"Yeah, yeah. That means you're going to shitcan all the rounds that go with it, too, aren't you?"
Sergeant Halevy raised a gingery eyebrow. "Hey, boy, I see where you're going." He translated for the lieutenant yet again.
"Mais certainement," the French officer replied. Again, to him, if the rounds couldn't kill tanks, they couldn't do anything.
Vaclav had a different idea. "Don't throw 'em out. Give 'em to me. I'll be the-waddayacallit?-the official obsolete rifle-toter, and I'll get the guys in my squad to lug what I can't.
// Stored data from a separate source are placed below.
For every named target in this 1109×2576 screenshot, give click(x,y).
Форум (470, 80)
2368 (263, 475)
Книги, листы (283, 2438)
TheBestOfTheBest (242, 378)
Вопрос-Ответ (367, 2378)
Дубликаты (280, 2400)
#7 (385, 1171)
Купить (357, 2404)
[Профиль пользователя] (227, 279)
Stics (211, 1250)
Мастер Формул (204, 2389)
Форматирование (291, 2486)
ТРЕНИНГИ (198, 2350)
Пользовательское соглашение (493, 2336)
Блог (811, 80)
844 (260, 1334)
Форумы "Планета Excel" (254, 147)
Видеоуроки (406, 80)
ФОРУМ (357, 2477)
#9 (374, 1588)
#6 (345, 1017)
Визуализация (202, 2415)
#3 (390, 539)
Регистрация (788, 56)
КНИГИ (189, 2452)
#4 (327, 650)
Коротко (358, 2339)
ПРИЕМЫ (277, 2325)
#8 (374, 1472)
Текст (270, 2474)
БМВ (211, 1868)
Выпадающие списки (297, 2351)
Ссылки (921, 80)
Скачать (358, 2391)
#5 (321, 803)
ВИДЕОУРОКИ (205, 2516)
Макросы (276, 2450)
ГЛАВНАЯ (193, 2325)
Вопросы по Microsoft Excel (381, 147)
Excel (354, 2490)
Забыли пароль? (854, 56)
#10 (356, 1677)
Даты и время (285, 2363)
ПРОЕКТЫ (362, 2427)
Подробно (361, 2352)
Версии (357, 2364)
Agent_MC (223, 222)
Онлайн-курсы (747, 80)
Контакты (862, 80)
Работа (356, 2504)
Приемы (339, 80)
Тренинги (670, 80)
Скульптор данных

They know what this baby can do." Even if you don't, asshole. He affectionately patted the antitank rifle's padded stock. With a bit of luck, he wouldn't have to quarrel with stuck-up French quartermaster sergeants any more.
With a bit of luck… How much would the nasty little gods in charge of war dole out? Have to wait and see.
"This is most irregular," the French officer said after the Jew translated one more time.
"Fine. It's irregular," Vaclav said. "But if it's officially irregular…" Maybe that would get through to the lieutenant.
The fellow eyed him. "You go out of your way to be difficult, n'est-ce pas?"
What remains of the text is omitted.